François d'Elbée is a French photographer whose love of Africa drew him away from the city life of Paris to the African bush. He has travelled the continent widely over the past forty years and has lived permanently in Zambia since 1996.
He is obviously in love with the Lower Zambezi National Park, and it's easy to see why. There is no other place on the planet quite like this area. Occupying a long stretch of the Zambezi River valley the park contains a richly diverse heritage of flora and fauna. It's location and special protection means that this is one of the last remaining inviolate areas of the planet.
This is d'Elbée's fifth book about Zambia, but his first that features African wildlife exclusively. After spending five months based at Chiawa Camp he has produced a classic "coffee table" publication, with large pictures and minimal captioning.
After a brief introduction the book showcases some stunning photography. The collection highlights the beauty of Africa's wildlife in a number of different styles; low-key, subtle, aerial, abstract, classic and bold. It is d'Elbée's use of light and composition that makes this book worth studying. He brings his own way of looking at a subject that has been covered many times before - and adds something new to the genre.

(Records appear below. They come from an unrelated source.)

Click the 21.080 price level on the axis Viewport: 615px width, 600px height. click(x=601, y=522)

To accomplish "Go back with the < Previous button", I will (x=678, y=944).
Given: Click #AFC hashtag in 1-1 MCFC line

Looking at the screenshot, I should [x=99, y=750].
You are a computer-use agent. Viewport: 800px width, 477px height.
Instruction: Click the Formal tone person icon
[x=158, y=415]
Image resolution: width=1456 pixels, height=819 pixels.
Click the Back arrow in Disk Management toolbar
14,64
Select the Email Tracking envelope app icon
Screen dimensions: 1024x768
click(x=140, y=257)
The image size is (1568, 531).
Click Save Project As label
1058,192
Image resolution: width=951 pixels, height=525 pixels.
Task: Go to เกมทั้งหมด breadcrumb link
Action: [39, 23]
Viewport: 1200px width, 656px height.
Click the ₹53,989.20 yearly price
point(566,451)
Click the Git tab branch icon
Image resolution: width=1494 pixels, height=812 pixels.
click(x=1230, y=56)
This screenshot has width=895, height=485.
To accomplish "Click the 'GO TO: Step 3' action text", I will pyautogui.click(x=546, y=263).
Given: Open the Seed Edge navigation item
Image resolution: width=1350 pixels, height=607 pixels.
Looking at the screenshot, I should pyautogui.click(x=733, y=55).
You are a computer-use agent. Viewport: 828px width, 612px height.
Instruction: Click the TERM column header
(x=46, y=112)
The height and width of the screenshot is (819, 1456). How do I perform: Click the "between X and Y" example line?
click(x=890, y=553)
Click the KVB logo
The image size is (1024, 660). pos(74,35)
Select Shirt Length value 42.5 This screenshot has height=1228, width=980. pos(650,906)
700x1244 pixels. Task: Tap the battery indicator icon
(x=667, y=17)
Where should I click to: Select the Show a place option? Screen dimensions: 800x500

The 129 photographs are mostly displayed one to a page. This allows each to be studied and enjoyed to the full. Most are accompanied by a simple caption that waxes lyrical about some facet of the subject. Some are poetic; others somewhat abstract and some simply note an aspect of animal behaviour.
This is not a book to be read but one to be looked at and enjoyed. If you are searching for a new angle on photographs of African wildlife, you should enjoy this book.